Susana Santos Silva / Torbjorn Zetterberg: “Tomorrow” (Carimbo Porta-Jazz)

Rui Eduardo Paes

«The duet / A re-meeting / After / Years of knowing / One / Another», lemos em verso nas “liner notes” de John Corbett para este novo “Tomorrow” de Susana Santos Silva e Torbjorn Zetterberg. O poema tem um contexto: antes deste álbum a dupla gravou numa cabana isolada em plena floresta sueca, rodeada de neve, um disco que foi de descoberta musical e pessoal do “outro”, o outro que há em cada duo. Um disco necessariamente tentativo e de desvelamento. Este outro trabalha sobre o conhecido e aprofunda, procura o novo no que já existe em comum e explora essa vertente com uma profunda humanidade. Numa pespectiva trans-humanista que o próprio Corbett percepcionou, e daí as suas alusões a árvores.
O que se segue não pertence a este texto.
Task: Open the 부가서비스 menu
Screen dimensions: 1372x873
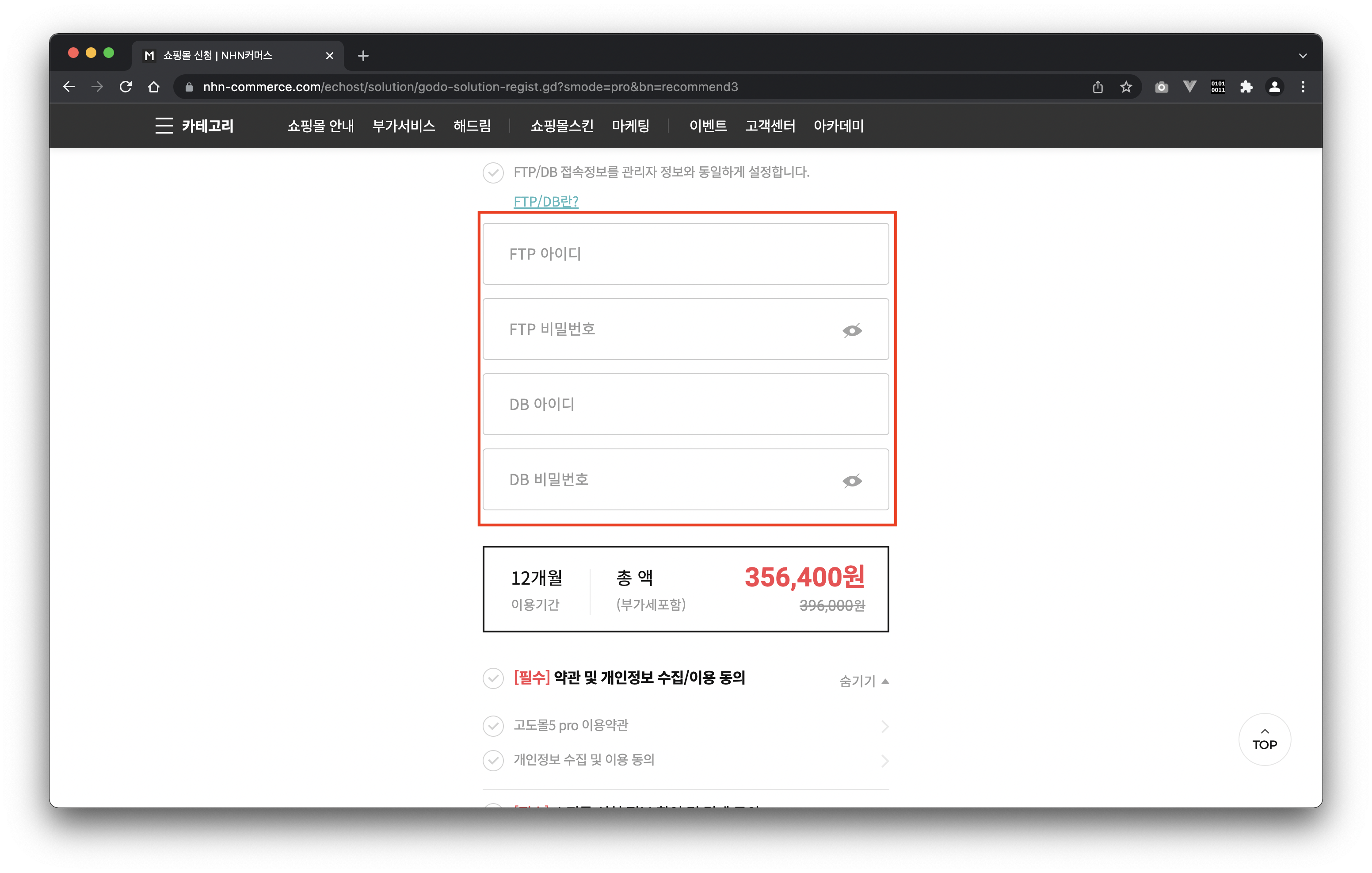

Este CD tão humano tem árvores plantadas, uma forma de entender a permanência no que é impermanente, efémero e mutante, algo que diz também respeito à prática da improvisação – a escolhida nesta colecção de peças. O carácter de mistério, de encenação sonora do que é insondável, representado pelos muitos espaços de silêncio, é algo que vamos encontrando ao longo das peças. A música parece procurar um lugar de suspensão, avança mas logo pára para um pouco mais adiante recomeçar, com o tempo sempre a fluir por baixo, por cima, em toda a volta. Quer conhecer mais do que já conhece, para que outras perspectivas se proporcionem, e isso faz com que esta retoma colaborativa entre Santos Silva e Zetterberg seja, passados oito anos do “quase amanhã” de 2013, um “amanhã” pleno de significado. Há ainda um porvir nesta musicalidade exploratória, mas não podia ser mais presente. O que será é o que já é, mas deixando-nos adivinhar o que falta ser, sub-repticiamente implícito. Poucas vezes temos a oportunidade de ouvir algo que sublinhe tanto o que ainda não está lá, dramatizando esse não-estar como se estivesse. A música como teatro do futuro.